Palais de Tokyo

Memorial Park

21 Jun - 08 Sep 2013

Exhibition view
Photo : Aurélien Mole
21 June - 8 September 2013

A curator based in Seoul having previously worked in theater, Haeju Kim conceived this exhibition as a “Memorial Park,” a space in which different interventions, performances and artworks reawaken forgotten memories. Rather than creating a monumental exhibition, her intention is to construct a habitat for memory, through which the visitor can meander. Avoiding spectacular effects, the exhibition focuses its attention on emptiness rather than overabundance. Through often immaterial works, the memory of the everyday life, rather than of historic events, is presented in this exhibition.

A memorial park is a place built to commemorate the deaths caused by a natural or military disaster. This space of promenade acts as a naturally generated trace of what could have been a war or an earthquake, where the trees and the grass can be genuine substitutes for monuments, statues or tombstones. It is a space left vacant in order to regenerate memory. While, in general, a space is the grammatical object of the action “remembering”, it, here becomes its subject. Past events and stories are revived thanks to the movement that penetrates this space.

The exhibition “Memorial Park” offers a space and a promenade, which evoke memories to the visitor while raising a question about the relationship between space and memory. Somewhere in “Memorial Park” are stored unhistorical, ordinary, insignificant, unrecognizable and unrecorded memories. The artists consider them in their original condition of immaterial sense, without transforming them into a monument.

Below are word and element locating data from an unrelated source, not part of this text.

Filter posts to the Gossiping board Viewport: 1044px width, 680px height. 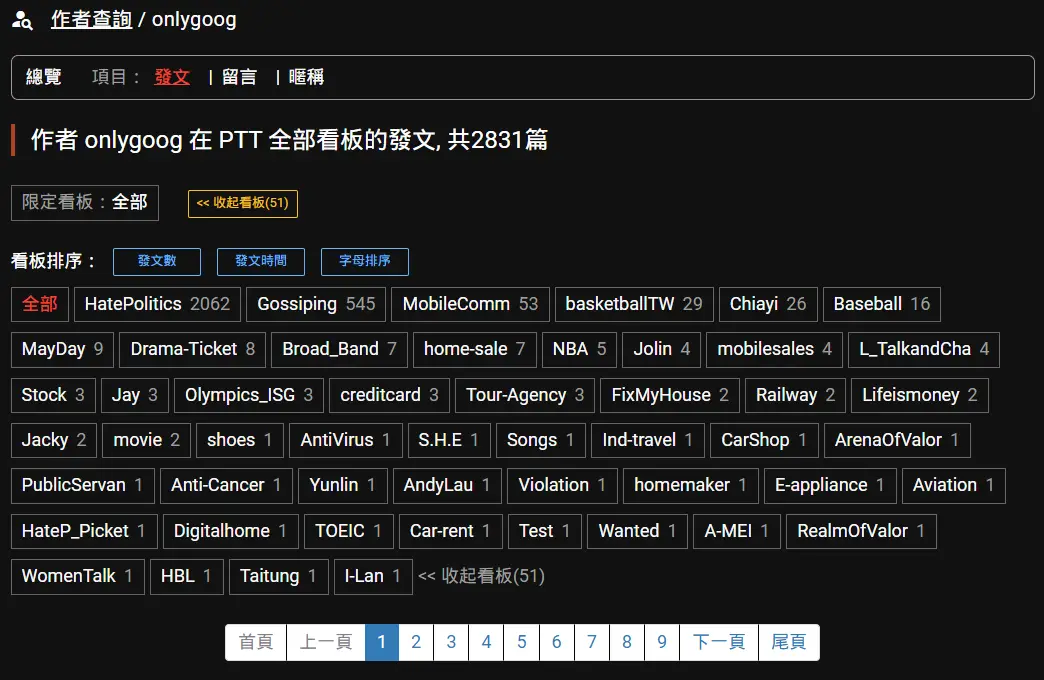pyautogui.click(x=316, y=304)
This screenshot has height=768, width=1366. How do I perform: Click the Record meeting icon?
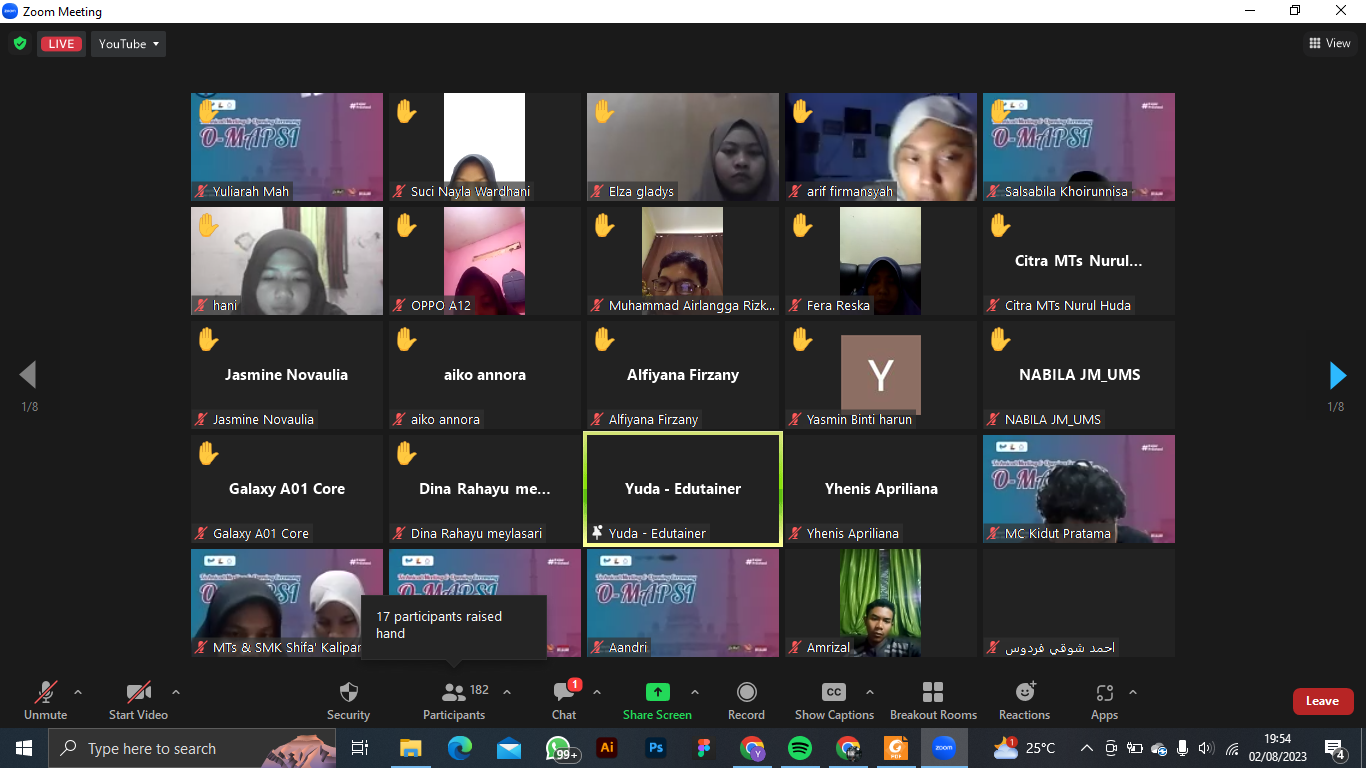tap(746, 700)
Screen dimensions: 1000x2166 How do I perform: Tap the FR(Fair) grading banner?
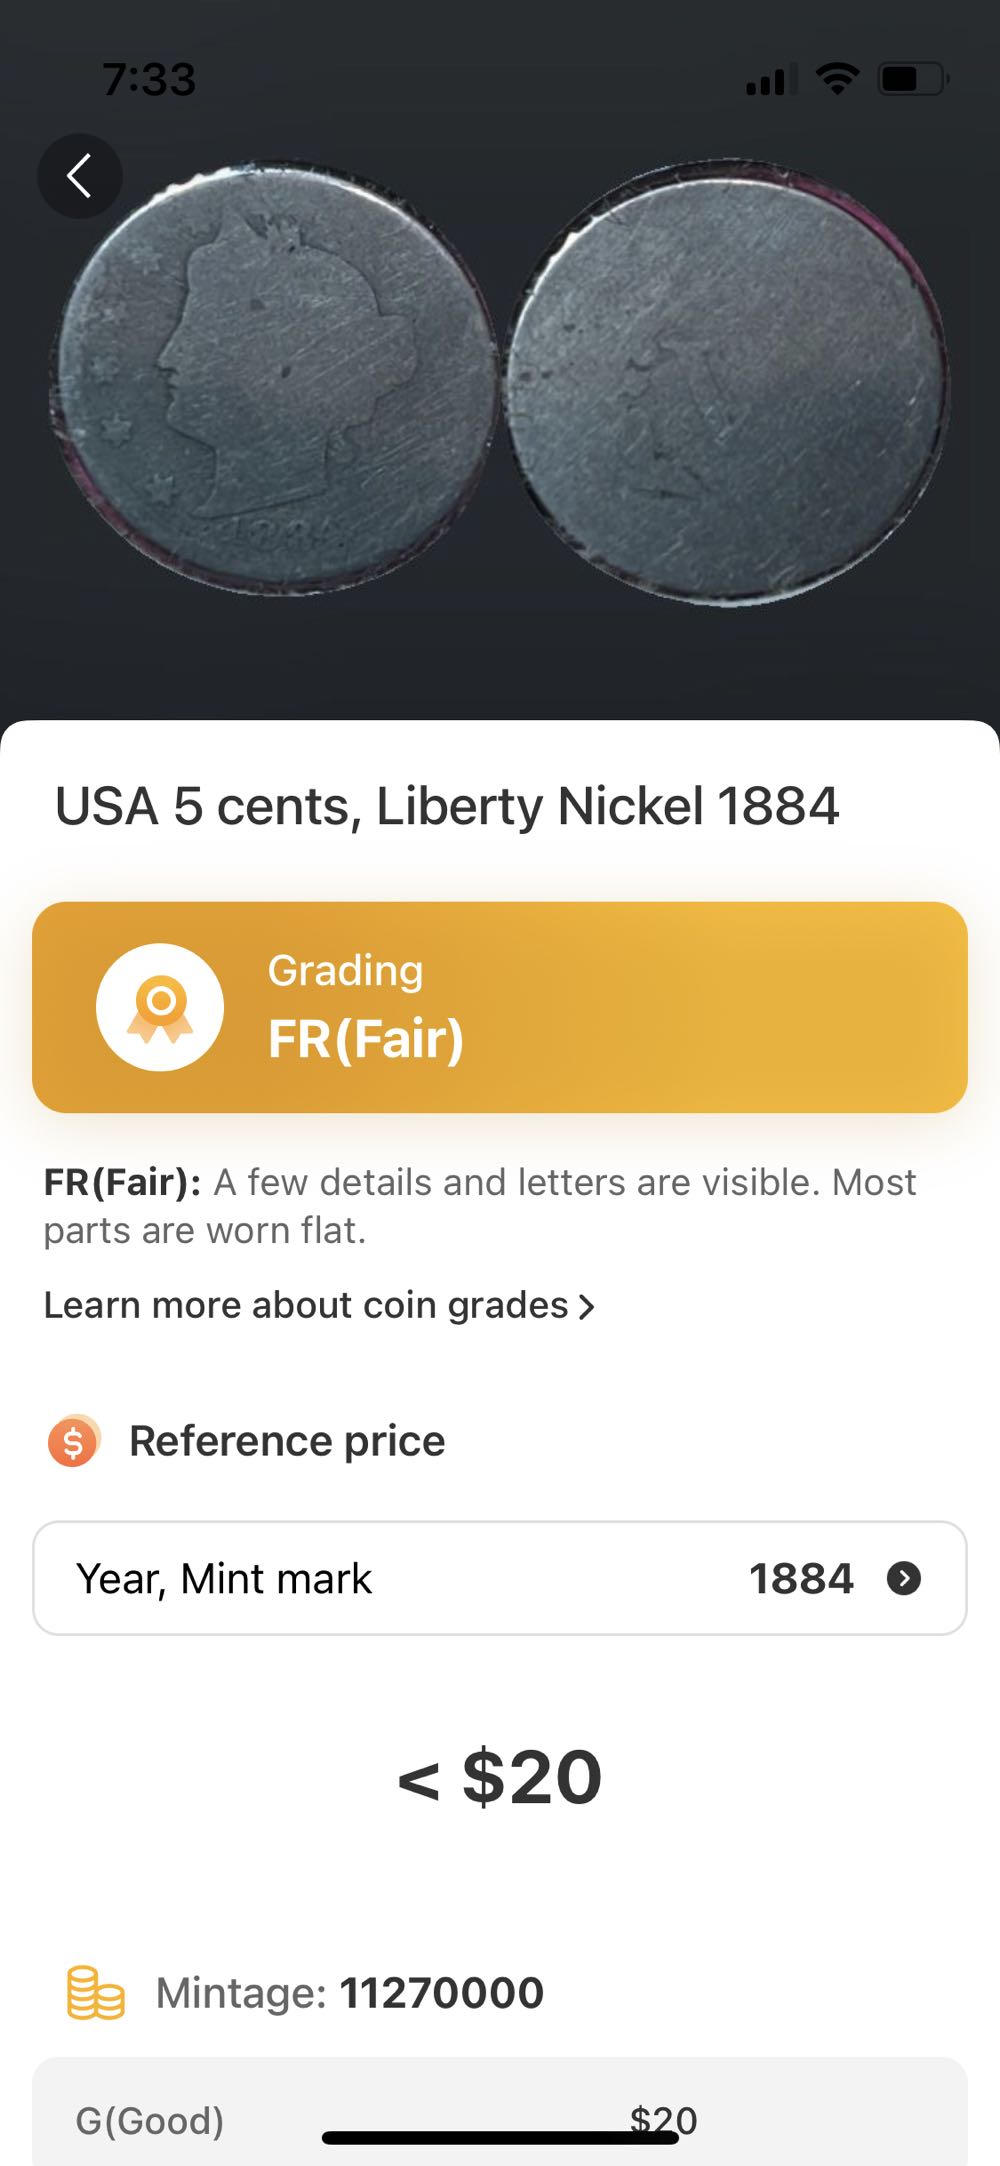click(x=499, y=1007)
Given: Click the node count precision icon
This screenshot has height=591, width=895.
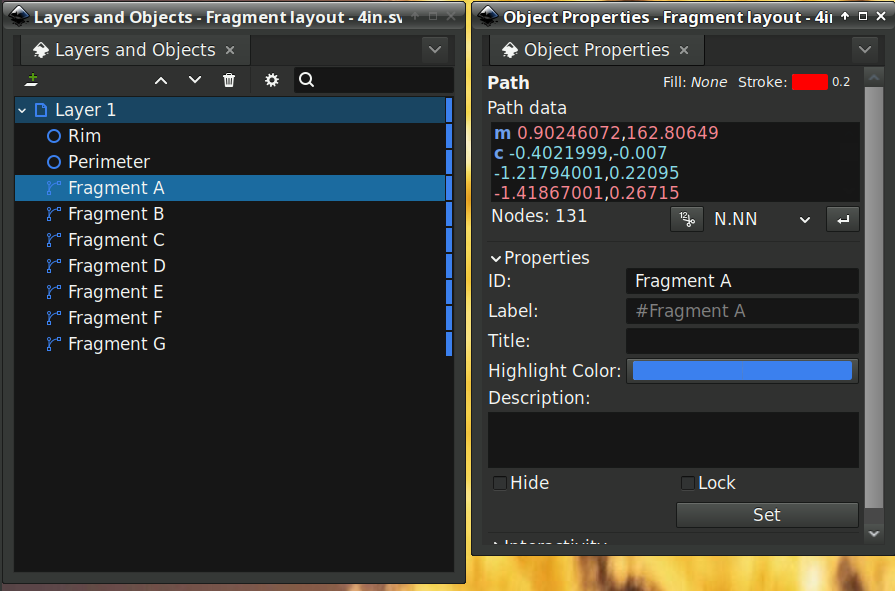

Much of the exhibition space is empty as if something was missing. The movement of the visitors, their steps, their eyes, and their breaths contributes to the whole. Far from a massive installation, simple devices without volume, and a few words and sentences are placed within the space. The exhibition in itself is a completed work and simultaneously functions as a clue, birthplace and score of the event. Just like stage directions, the devices within the space refer to something which is happening now, which will happen, or which already has happened. The space of the event extends from Palais de Tokyo to its nearby streets, in addition to the exhibition space.

In one of the performances, the actions which compose a typical exhibition process - such as measuring, placing, displacing, and circling - are transcribed into a score which will be repeated by the performers during the whole duration of the exhibition. Other events try to predict what is going on in the minds of the spectators; or what will be encountered in the future.

Haeju Kim (born in 1980 worked as an assistant curator at the Nam June Paik Art Center and as a researcher at the National Theater Company of Korea. She curated “The Whales, Time Diver” (2011, National Theater Company of Korea) and “Theater of Sand” (2011, Culture Station 284, Seoul). She has contributed to a number of Korean media and magazines such as Art in Culture and Article with articles on fine arts and performance. She completed the International Curatorial Training Program at the Ecole du Magasin in Grenoble, France (2007) and co-edited Harald Szeemann: Invididual Methodology (2007, JRP/Ringier).